[Required work] List every line of the entries that contains the word "title", copying each one in full.
⁂
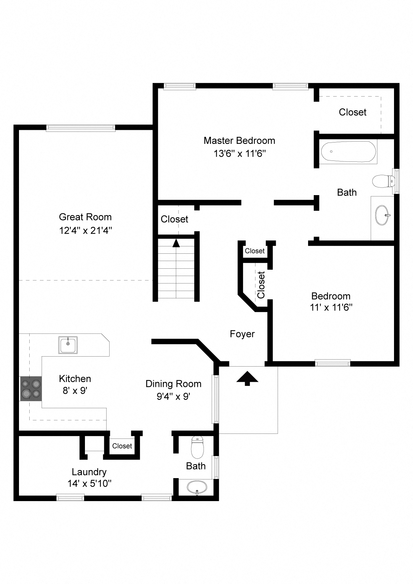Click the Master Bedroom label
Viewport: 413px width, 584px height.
(239, 141)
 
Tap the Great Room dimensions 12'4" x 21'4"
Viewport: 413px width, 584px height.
(85, 230)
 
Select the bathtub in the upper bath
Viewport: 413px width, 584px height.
(348, 152)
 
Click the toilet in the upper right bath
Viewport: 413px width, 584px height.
(383, 181)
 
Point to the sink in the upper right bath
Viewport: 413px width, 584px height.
(382, 215)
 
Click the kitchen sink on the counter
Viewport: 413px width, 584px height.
(68, 345)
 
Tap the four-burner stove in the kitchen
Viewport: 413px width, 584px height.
(31, 389)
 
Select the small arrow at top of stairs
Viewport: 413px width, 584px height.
(176, 243)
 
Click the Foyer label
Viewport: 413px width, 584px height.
(242, 334)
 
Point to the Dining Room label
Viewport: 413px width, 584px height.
(173, 384)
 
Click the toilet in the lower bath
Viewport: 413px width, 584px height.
(197, 447)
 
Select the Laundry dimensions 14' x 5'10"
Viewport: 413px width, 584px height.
(89, 483)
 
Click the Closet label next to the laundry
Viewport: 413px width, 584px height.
(122, 446)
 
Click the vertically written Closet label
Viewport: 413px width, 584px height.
(261, 285)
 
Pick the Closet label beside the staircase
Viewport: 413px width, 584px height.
(174, 219)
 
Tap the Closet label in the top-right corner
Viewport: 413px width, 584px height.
(352, 112)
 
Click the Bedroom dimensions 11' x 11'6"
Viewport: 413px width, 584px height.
(331, 307)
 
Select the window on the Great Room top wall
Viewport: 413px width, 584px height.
(81, 128)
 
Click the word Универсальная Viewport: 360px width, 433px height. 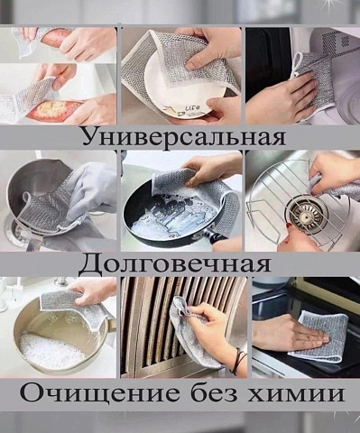tap(184, 138)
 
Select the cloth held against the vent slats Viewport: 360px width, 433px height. tap(197, 334)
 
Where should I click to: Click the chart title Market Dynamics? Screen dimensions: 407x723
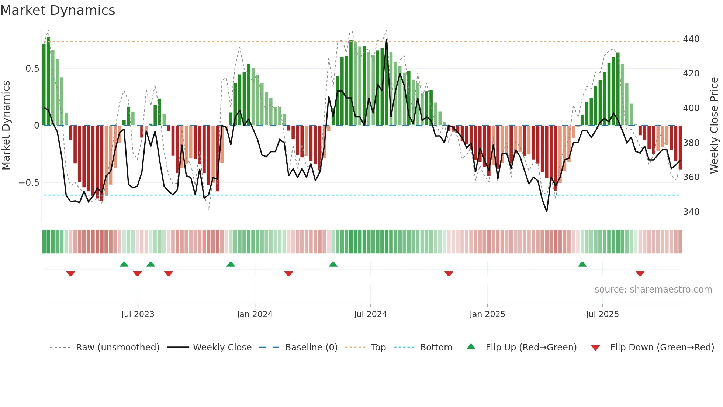pos(58,10)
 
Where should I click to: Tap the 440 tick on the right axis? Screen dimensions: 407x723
pos(691,39)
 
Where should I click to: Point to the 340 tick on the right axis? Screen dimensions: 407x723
pos(691,212)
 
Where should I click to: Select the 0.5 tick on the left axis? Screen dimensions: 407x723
pos(32,69)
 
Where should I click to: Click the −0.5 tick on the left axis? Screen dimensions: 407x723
pos(29,183)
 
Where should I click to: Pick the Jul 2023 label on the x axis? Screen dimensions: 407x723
pos(138,314)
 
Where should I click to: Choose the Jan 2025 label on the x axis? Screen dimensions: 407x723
pos(487,314)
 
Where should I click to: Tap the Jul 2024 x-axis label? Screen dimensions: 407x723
pos(370,314)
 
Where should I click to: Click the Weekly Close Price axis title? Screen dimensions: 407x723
pos(714,125)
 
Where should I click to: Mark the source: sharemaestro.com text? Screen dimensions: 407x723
pos(653,290)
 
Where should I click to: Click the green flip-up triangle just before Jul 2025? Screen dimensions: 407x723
pos(582,264)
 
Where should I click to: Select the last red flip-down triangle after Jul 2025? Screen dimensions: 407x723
pos(640,274)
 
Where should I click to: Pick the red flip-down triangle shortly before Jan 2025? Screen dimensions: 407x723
pos(449,274)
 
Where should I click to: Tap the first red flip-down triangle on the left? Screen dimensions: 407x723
pos(70,274)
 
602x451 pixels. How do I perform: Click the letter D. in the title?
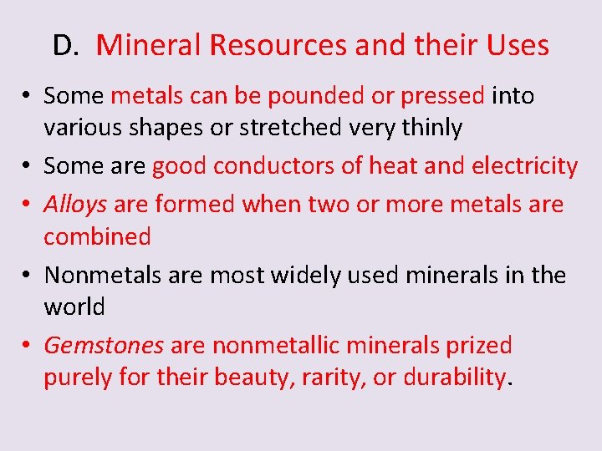coord(64,45)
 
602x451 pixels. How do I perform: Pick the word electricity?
coord(524,166)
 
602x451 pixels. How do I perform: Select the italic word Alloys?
coord(75,204)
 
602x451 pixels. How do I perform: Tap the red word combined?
coord(97,236)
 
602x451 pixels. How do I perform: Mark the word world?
coord(74,307)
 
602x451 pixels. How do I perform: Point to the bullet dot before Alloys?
coord(28,205)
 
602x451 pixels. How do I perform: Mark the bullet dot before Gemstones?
coord(28,346)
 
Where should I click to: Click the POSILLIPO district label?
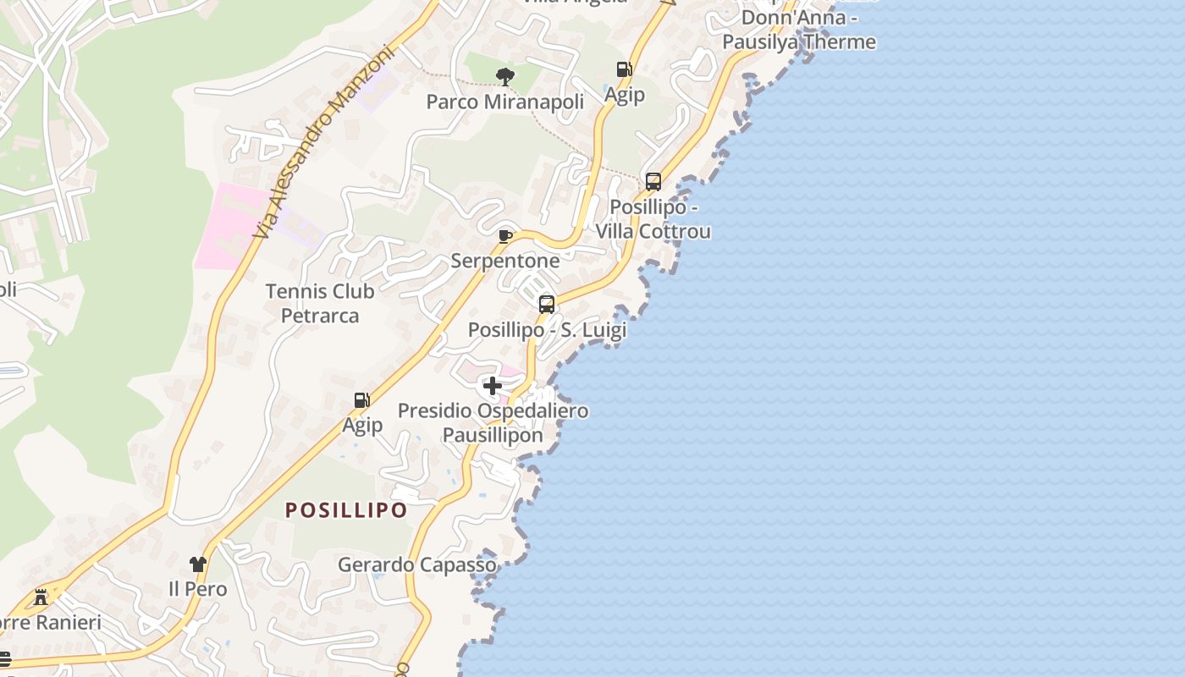346,510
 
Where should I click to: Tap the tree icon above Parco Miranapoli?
505,77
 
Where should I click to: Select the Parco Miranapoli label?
505,102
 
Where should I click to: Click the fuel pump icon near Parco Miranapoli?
624,69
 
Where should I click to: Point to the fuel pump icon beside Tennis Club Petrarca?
361,400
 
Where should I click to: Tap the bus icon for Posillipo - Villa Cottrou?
653,181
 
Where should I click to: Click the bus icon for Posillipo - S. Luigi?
547,304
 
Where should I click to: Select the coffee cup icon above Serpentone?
505,236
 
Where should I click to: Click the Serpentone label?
505,261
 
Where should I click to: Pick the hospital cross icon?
493,386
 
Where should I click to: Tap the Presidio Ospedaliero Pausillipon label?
493,423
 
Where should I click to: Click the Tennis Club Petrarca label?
320,303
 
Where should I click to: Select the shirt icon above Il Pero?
198,564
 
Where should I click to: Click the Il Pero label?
198,589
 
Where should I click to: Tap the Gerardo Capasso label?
417,564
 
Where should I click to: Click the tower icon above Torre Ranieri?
41,597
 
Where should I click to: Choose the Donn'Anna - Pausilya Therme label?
800,30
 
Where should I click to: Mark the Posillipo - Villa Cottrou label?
653,219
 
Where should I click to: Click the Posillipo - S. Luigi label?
548,330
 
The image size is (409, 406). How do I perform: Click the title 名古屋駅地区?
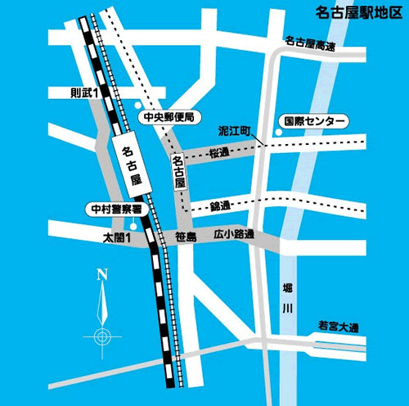point(358,12)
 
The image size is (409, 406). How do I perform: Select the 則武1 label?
point(84,94)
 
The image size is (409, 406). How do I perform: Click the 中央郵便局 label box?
point(168,117)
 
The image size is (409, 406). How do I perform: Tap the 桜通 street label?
point(219,153)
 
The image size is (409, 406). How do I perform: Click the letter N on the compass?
point(101,274)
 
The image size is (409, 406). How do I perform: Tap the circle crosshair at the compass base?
point(101,336)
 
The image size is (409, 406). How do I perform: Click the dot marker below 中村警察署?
point(131,225)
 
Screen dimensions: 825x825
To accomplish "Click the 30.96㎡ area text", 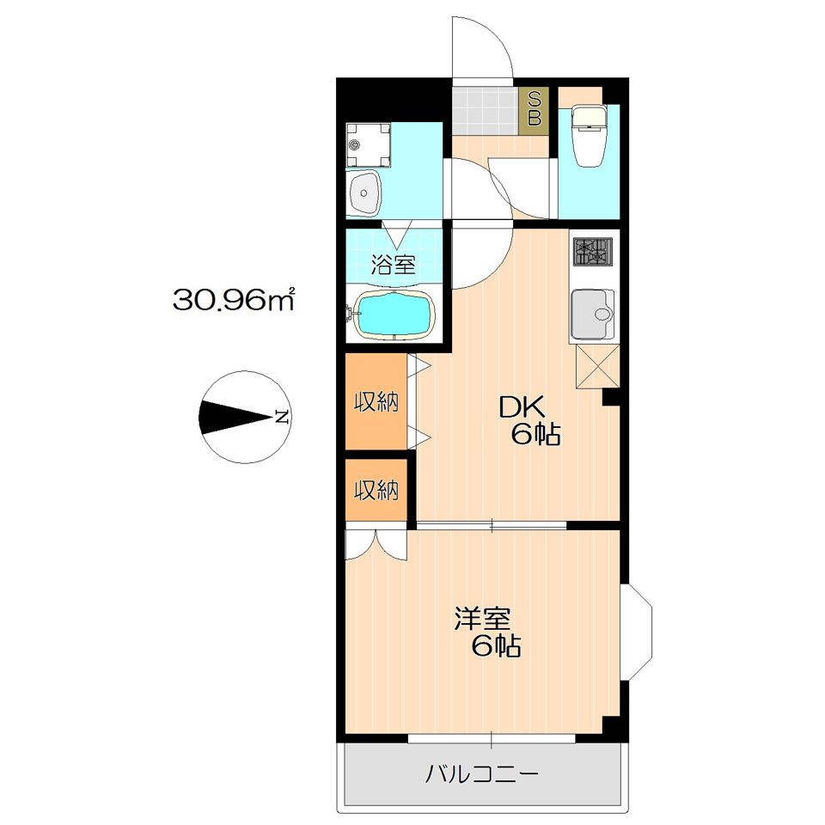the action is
⁂
[Problem solution]
Where should I click to: Click the chart title Market Dynamics? Screen dimensions: 407x723
Where should I click to: Click the Weekly Close Price axis title? Screen dimensions: 407x723
602x451 pixels. How do I perform: Click the letter D. in the title?
The image size is (409, 406). How do I perform: Click the title 名古屋駅地区?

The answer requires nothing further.